### Your instructions
For this task, copy the data that follows exactly, keeping every character.

### Supplied data

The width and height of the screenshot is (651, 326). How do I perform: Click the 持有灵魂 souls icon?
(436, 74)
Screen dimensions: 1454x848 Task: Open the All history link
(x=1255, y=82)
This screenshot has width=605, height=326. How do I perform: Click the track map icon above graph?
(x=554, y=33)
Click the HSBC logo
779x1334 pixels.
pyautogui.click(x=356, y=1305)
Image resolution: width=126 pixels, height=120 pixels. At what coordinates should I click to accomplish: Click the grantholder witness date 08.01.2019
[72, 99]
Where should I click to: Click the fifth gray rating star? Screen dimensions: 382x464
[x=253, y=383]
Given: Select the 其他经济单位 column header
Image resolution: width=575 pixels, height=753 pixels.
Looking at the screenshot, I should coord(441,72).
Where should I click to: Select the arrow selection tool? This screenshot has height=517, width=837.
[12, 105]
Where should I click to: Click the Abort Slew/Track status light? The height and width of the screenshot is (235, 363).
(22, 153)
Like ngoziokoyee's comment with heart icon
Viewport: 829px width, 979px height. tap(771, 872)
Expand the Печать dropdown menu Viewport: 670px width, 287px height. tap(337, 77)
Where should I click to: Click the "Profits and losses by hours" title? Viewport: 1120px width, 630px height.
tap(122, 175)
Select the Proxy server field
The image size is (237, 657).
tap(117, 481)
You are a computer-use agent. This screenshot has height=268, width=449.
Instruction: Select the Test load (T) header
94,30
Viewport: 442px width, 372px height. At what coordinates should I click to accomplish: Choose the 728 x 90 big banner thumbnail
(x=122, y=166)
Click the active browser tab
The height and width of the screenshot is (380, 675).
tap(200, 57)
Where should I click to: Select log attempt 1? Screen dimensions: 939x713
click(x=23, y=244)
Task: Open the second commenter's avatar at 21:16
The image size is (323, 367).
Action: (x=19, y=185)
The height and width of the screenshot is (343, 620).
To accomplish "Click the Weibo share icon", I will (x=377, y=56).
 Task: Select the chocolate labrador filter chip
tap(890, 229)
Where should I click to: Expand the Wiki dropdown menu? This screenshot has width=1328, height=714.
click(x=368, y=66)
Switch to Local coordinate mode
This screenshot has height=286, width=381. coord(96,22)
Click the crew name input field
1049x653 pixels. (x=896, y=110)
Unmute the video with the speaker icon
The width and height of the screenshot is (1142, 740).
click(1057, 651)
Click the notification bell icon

### Exercise answer
The width and height of the screenshot is (651, 326). How do I perform: Click the 持有灵魂 souls icon?
(436, 74)
Screen dimensions: 1454x848 Task: Open the All history link
(x=1255, y=82)
This screenshot has width=605, height=326. How do I perform: Click the track map icon above graph?
(x=554, y=33)
Click the HSBC logo
779x1334 pixels.
pyautogui.click(x=356, y=1305)
Image resolution: width=126 pixels, height=120 pixels. At what coordinates should I click to accomplish: Click the grantholder witness date 08.01.2019
[72, 99]
Where should I click to: Click the fifth gray rating star? Screen dimensions: 382x464
[x=253, y=383]
Given: Select the 其他经济单位 column header
Image resolution: width=575 pixels, height=753 pixels.
Looking at the screenshot, I should coord(441,72).
Where should I click to: Select the arrow selection tool? This screenshot has height=517, width=837.
[12, 105]
Where should I click to: Click the Abort Slew/Track status light? The height and width of the screenshot is (235, 363).
(22, 153)
Like ngoziokoyee's comment with heart icon
Viewport: 829px width, 979px height. tap(771, 872)
Expand the Печать dropdown menu Viewport: 670px width, 287px height. tap(337, 77)
Where should I click to: Click the "Profits and losses by hours" title? Viewport: 1120px width, 630px height.
tap(122, 175)
Select the Proxy server field
The image size is (237, 657).
tap(117, 481)
You are a computer-use agent. This screenshot has height=268, width=449.
Instruction: Select the Test load (T) header
94,30
Viewport: 442px width, 372px height. At what coordinates should I click to accomplish: Choose the 728 x 90 big banner thumbnail
(x=122, y=166)
Click the active browser tab
The height and width of the screenshot is (380, 675).
tap(200, 57)
Where should I click to: Select log attempt 1? Screen dimensions: 939x713
click(x=23, y=244)
Task: Open the second commenter's avatar at 21:16
The image size is (323, 367).
Action: (x=19, y=185)
The height and width of the screenshot is (343, 620).
To accomplish "Click the Weibo share icon", I will (x=377, y=56).
 Task: Select the chocolate labrador filter chip
tap(890, 229)
Where should I click to: Expand the Wiki dropdown menu? This screenshot has width=1328, height=714.
click(x=368, y=66)
Switch to Local coordinate mode
This screenshot has height=286, width=381. coord(96,22)
Click the crew name input field
1049x653 pixels. (x=896, y=110)
Unmute the video with the speaker icon
The width and height of the screenshot is (1142, 740).
click(1057, 651)
Click the notification bell icon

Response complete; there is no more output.